The LTR sequences of ERV element contain an internal promoter and regulatory sequences (e.g., transcription factor binding site). Therefore, ERVs could alter the expression of host genes by introducing alternative splicing or regulating gene expression in a tissue-specific manner . In fact, it was reported that ERV associated-gene regulation changed the phenotype of its host; Araucana lays a blue egg. ERV, locating on the 5’ flanking region of SLCO1B3 gene in the chicken genome, controls the egg color .

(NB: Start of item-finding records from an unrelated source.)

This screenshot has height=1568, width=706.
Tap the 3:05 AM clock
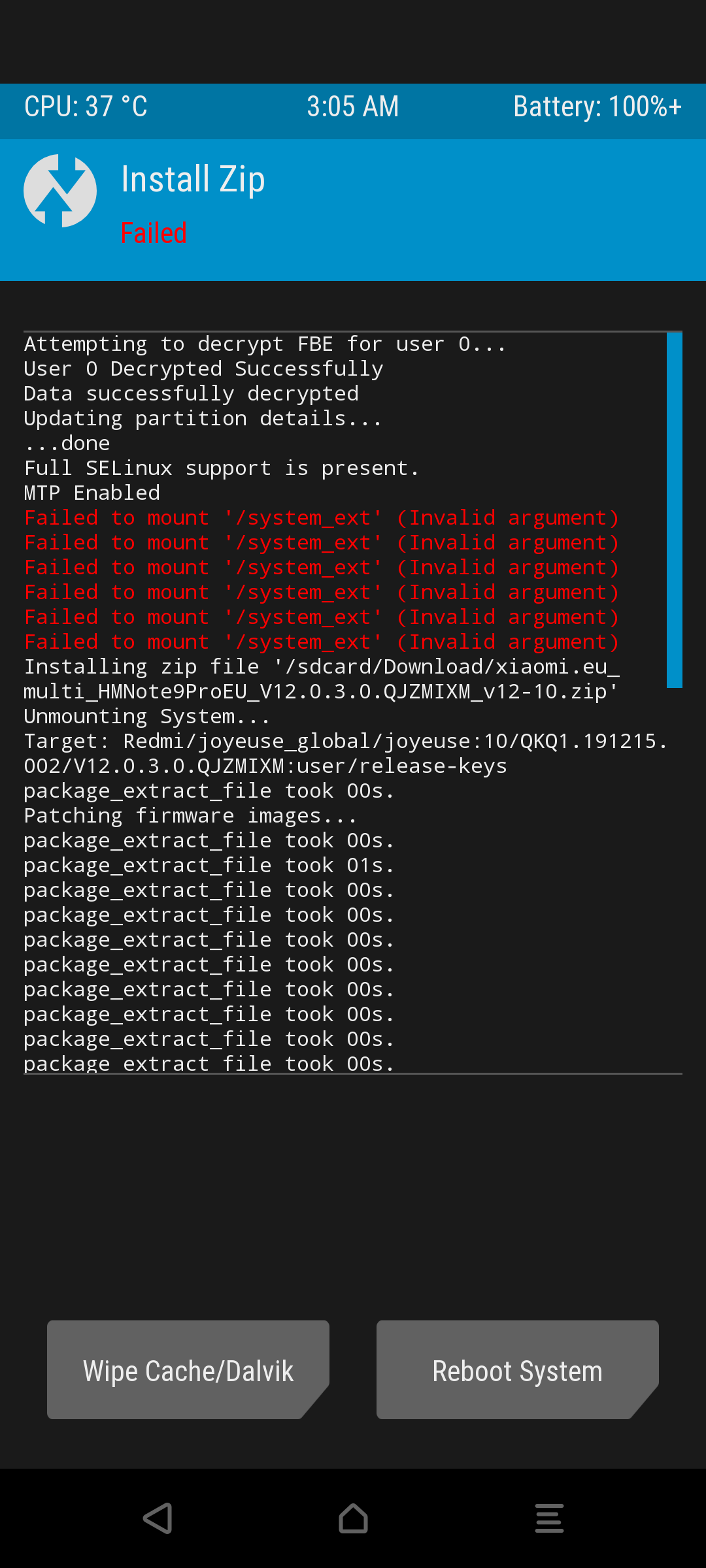(x=353, y=106)
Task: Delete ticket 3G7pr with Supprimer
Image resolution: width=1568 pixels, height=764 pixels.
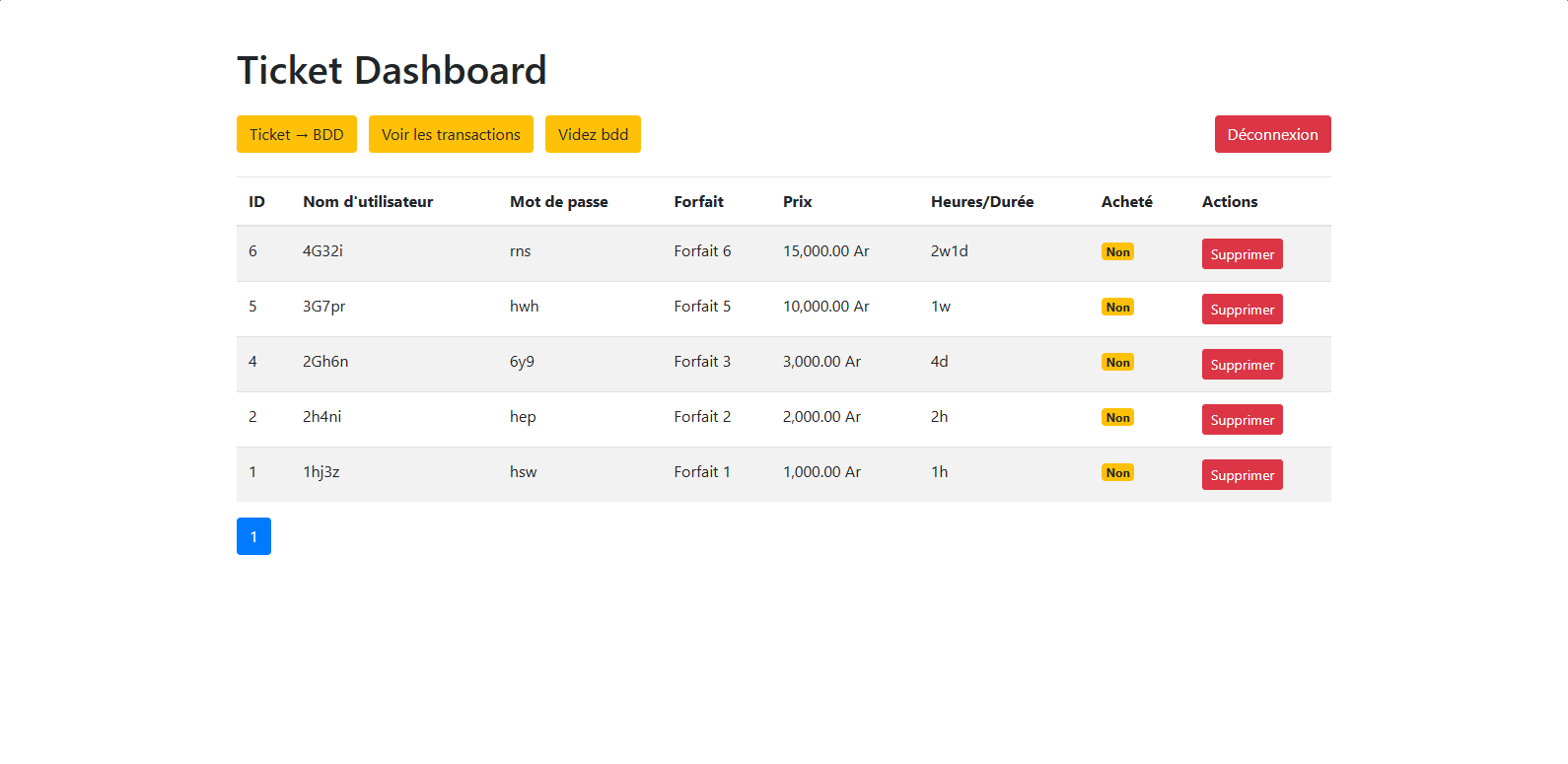Action: [x=1242, y=310]
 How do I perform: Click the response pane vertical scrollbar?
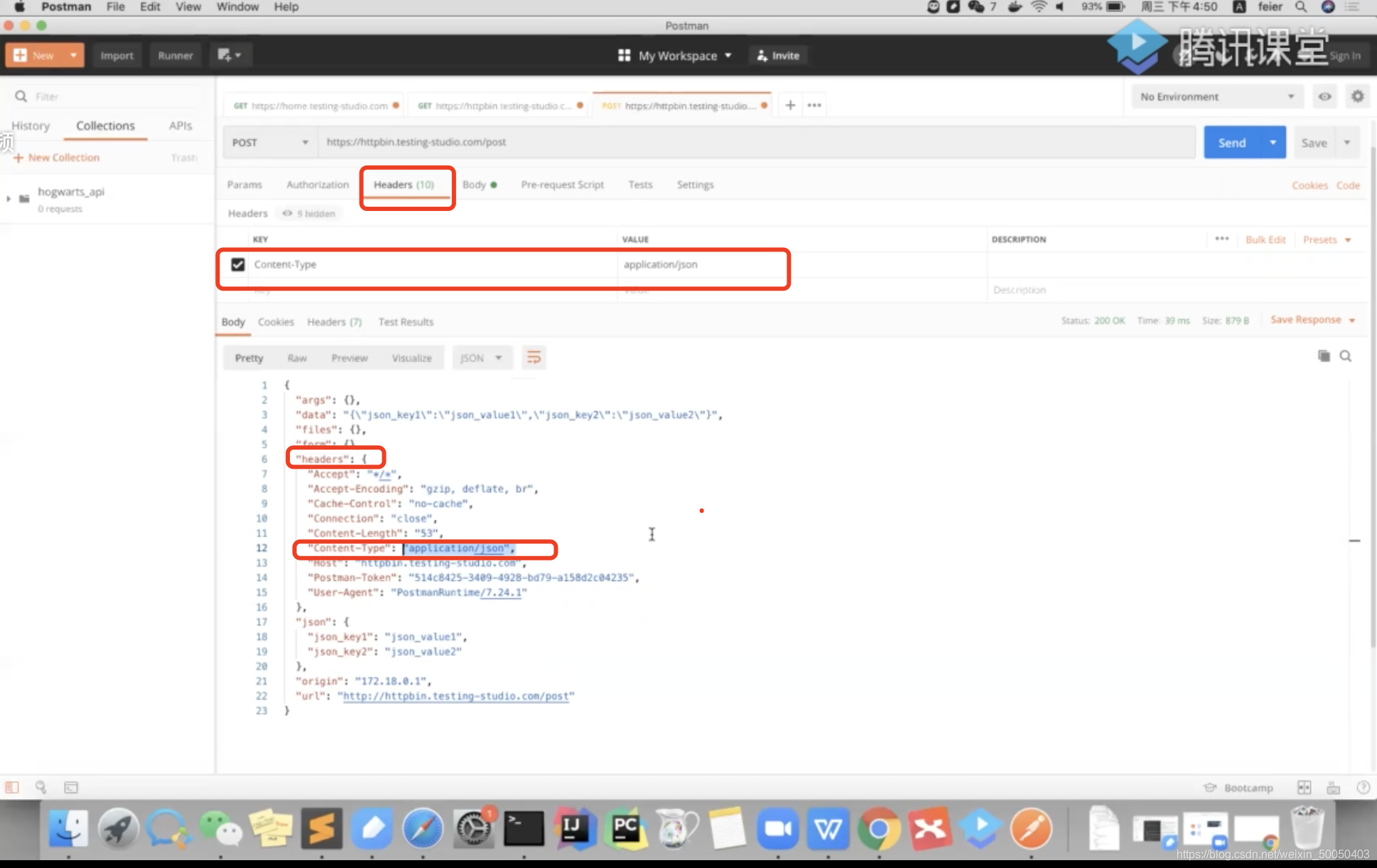tap(1373, 497)
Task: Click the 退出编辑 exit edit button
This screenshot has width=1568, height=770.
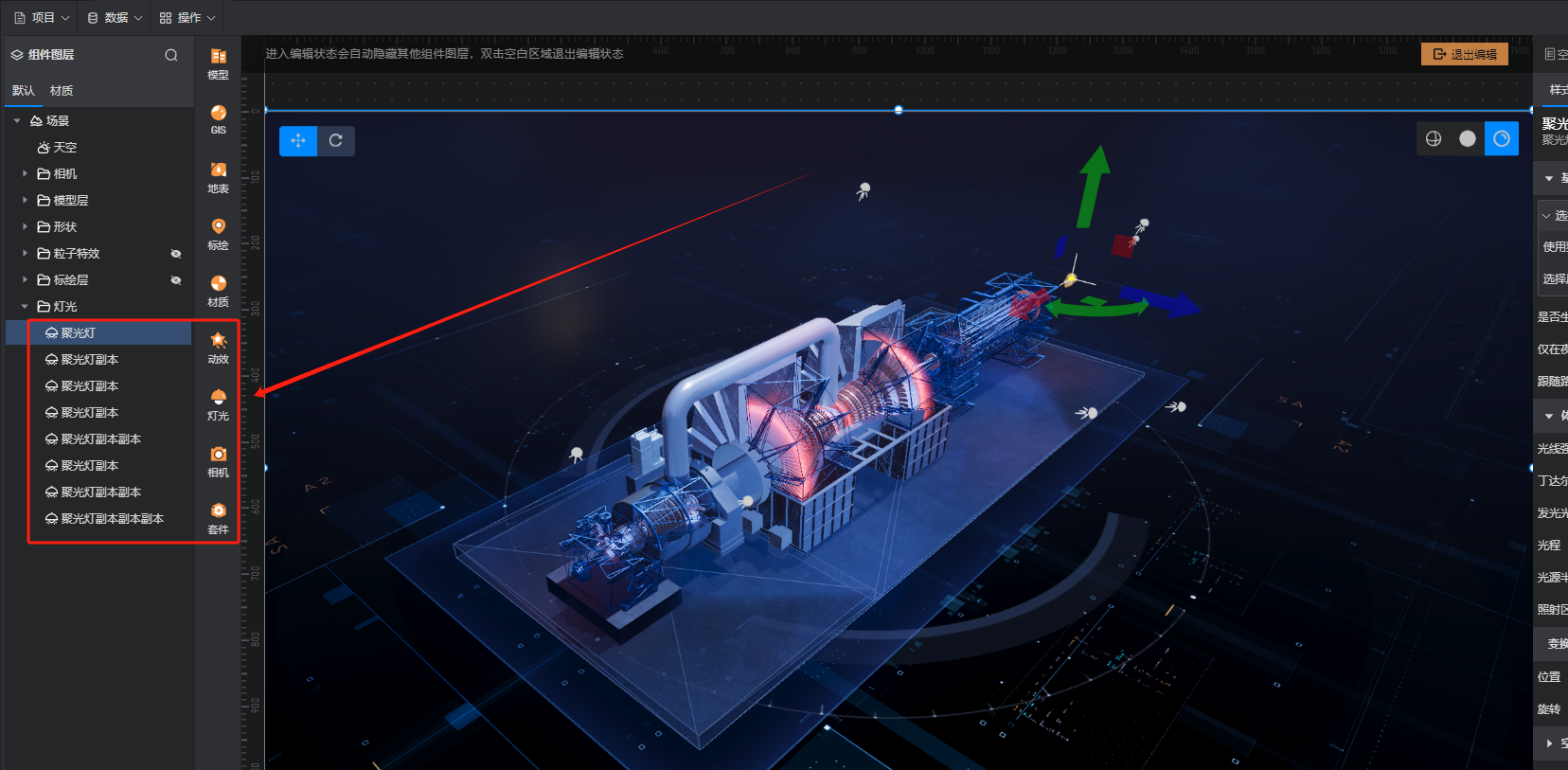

In this study, we identified 49 full-length GGERV10 elements in the chicken reference genome (galGal4, Nov. 2011) using a combined method of computational data mining, manual inspection, and experimental validation. Through polymorphism test of the elements, we found that one of them is a Korean breed-specific ERV. This element could be used as a molecular marker for Korean domestic chicken. In sum, we suggest that GGERV10 elements have contributed to the genomic variation of different chicken breeds and could be used as a molecular markers for chicken breed identification.
Results and discussion
Identification of GGERV10 insertions
To investigate genomic variation caused by the insertion of GGERV10 family, we computationally extracted 593 putative GGERV10 elements from the chicken (Gallus gallus) reference genome, based on RepeatMasker annotation (http://www.repeatmasker.org/cgi-bin/WEBRepeatMasker). Then, we manually inspected them and divided them into three groups: full-length GGERV10 elements, solo-LTRs, and truncated GGERV10 elements. 49, 483, and 61 elements were grouped into full-length GGERV10 elements, solo-LTRs, and truncated GGERV10 elements, respectively. However, the truncated 61 copies were excluded from our data because either or both LTR sequence(s) were missed in them (Table 1). We further examined full-length GGERV10 elements or solo-LTRs, which were probably derived from homologous recombination between LTRs. The remaining 532 GGERV10elements were grouped into five subfamilies, based on their LTR sequence. The LTR sequence variations were annotated by Repbase (http://www.girinst.org/repbase/index.html): GGERV10A, GGERV10B, GGERV10C1, GGERV10C2, and GGERV10D . As shown in Table 2, GGERV10C2 is most abundant while GGERV10B is least abundant in the chicken genome. We examined the chromosomal distribution of GGERV10 and the result showed a high density of the GGERV10 elements on chromosomes 1, 2, and Z. In addition, we calculated the number of GGERV10 insertions per Mbp for each chromosome, and chromosome Z showed the highest insertion/Mbp, shown in Additional file 1: Table S1.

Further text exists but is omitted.